Working with Xarray

Xarray is an evolution of rasterio and is inspired by libraries like pandas to work with raster datasets. It is particularly suited for working with multi-dimensional time-series raster datasets. It also integrates tightly with dask that allows one to scale raster data processing using parallel computing.

rioxarray is an extension of xarray that makes it easy to work with geospatial rasters. You can install the rioxarray package from the conda-forge channel.

This notebook shows how we can replicate the analysis from the Working with RasterIO exercise and also covers raster data visualization using matplotlib.

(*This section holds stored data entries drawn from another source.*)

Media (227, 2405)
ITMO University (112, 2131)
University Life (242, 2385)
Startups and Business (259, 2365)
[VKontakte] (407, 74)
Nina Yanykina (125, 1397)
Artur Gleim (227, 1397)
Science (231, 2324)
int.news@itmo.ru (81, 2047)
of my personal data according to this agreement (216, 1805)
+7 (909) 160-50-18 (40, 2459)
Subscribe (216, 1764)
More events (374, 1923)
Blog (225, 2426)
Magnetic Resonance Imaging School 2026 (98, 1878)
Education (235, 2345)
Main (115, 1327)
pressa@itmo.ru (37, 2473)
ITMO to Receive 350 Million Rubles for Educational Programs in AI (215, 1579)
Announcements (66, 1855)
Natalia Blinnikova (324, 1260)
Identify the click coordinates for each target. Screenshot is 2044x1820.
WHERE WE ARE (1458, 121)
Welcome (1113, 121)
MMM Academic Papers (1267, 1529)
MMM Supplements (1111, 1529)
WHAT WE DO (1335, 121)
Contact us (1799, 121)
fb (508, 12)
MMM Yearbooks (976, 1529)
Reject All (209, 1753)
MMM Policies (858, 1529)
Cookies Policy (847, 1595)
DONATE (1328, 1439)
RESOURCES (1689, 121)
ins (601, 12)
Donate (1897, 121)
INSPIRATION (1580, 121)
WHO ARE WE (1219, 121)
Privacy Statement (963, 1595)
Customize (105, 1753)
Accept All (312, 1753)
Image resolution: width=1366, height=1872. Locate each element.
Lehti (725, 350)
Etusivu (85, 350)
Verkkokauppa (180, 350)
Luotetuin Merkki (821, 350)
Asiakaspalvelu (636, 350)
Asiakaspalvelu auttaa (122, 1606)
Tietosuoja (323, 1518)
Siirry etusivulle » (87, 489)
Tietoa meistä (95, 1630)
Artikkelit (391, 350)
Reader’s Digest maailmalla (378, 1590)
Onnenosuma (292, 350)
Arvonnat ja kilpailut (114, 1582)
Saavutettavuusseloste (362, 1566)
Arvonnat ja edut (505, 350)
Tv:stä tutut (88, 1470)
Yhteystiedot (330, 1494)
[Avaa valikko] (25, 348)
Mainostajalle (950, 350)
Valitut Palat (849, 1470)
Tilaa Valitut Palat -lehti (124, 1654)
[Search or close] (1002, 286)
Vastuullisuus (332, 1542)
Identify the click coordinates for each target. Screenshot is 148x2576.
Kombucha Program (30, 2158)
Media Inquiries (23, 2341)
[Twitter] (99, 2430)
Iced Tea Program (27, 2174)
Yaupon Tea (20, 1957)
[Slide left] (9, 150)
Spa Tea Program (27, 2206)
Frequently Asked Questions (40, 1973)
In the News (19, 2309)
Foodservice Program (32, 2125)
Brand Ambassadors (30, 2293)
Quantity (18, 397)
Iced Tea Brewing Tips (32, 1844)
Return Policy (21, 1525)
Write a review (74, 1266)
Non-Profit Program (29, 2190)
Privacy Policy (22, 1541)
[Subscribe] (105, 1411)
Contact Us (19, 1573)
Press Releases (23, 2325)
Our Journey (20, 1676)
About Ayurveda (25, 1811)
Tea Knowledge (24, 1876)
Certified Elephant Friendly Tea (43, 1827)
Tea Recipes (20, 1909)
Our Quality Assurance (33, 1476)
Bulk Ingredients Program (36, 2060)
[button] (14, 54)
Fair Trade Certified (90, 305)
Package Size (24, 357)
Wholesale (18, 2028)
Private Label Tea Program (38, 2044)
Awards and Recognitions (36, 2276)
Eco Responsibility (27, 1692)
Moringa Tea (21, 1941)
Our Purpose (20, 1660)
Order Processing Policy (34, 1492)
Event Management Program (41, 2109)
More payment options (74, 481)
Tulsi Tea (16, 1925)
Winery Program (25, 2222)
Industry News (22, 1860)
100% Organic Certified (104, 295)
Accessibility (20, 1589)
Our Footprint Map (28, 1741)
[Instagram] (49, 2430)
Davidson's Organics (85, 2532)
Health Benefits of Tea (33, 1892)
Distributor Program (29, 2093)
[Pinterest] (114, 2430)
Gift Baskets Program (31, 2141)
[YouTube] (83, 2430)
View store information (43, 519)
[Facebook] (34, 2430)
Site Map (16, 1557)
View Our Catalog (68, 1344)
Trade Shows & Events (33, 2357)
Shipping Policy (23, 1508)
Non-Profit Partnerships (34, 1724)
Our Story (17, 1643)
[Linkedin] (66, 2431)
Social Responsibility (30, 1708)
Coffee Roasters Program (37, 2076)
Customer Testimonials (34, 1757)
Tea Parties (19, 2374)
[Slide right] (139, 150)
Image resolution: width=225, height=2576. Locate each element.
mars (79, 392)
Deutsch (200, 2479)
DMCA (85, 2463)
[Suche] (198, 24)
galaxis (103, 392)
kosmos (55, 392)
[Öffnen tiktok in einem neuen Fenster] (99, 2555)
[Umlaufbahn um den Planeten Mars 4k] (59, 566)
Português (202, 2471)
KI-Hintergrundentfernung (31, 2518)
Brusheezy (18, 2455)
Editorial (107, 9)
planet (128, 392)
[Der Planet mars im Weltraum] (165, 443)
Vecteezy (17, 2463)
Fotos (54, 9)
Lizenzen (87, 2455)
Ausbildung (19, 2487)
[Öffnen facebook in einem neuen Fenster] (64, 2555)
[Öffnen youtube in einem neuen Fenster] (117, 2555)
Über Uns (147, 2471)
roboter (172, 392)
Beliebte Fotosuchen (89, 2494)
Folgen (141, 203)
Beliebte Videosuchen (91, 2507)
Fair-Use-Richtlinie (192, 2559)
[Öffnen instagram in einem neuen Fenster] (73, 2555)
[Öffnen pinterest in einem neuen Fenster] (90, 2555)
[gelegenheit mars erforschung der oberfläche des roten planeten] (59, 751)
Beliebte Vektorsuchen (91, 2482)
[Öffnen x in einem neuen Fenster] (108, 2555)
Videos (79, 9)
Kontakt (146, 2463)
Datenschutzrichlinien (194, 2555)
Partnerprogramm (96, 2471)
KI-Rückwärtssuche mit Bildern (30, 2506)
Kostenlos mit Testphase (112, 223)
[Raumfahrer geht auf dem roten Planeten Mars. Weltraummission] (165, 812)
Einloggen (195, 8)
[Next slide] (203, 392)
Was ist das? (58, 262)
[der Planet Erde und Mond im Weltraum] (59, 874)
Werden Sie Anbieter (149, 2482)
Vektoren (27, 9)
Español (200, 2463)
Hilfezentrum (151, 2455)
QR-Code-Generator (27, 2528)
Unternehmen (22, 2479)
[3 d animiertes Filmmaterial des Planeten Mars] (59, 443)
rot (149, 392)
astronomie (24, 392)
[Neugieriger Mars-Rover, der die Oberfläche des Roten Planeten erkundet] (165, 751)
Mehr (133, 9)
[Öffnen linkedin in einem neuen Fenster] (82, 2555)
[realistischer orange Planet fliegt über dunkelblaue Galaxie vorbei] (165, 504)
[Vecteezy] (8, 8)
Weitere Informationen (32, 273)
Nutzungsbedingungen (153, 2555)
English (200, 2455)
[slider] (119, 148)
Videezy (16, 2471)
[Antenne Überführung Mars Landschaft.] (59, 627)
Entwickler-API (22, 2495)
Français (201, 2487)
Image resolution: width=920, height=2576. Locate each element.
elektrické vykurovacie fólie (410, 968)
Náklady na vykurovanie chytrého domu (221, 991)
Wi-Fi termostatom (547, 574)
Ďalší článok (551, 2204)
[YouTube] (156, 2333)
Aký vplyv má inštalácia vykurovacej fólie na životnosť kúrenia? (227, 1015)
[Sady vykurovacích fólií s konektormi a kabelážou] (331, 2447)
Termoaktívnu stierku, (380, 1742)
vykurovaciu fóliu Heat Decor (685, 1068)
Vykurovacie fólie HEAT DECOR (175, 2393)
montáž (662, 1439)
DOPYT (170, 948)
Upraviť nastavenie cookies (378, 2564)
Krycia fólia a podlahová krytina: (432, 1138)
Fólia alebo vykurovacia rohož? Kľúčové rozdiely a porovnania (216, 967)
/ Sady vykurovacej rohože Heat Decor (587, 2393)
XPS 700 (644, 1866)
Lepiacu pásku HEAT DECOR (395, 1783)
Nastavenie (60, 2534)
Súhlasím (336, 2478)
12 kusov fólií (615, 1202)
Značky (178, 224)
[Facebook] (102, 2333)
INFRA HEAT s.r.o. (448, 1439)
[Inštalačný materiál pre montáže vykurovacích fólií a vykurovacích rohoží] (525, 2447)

XArray and rioxarray Basics

We start by reading a single SRTM tile containing elevation values.

In [18]:
import os
data_pkg_path = 'data'
srtm_dir = 'srtm'
filename = 'N28E087.hgt'
path = os.path.join(data_pkg_path, srtm_dir, filename)

By convention, rioxarray is imported as rxr

In [2]:
import rioxarray as rxr

The open_rasterio() method is able to read any data source supported by rasterio library.

In [4]:
rds = rxr.open_rasterio(path)

The result is a xarray.DataArray object.

In [20]:
type(rds)
Out[20]:
xarray.core.dataarray.DataArray

You can access the pixel values using the values property which returns the array’s data as a numpy array.

In [85]:
rds.values
Out[85]:
array([[[5217., 5211., 5208., ..., 5097., 5098., 5089.],
        [5206., 5201., 5200., ..., 5080., 5075., 5069.],
        [5199., 5194., 5191., ..., 5063., 5055., 5048.],
        ...,
        [5347., 5345., 5343., ..., 5747., 5750., 5757.],
        [5338., 5338., 5336., ..., 5737., 5740., 5747.],
        [5332., 5331., 5332., ..., 5734., 5736., 5744.]]], dtype=float32)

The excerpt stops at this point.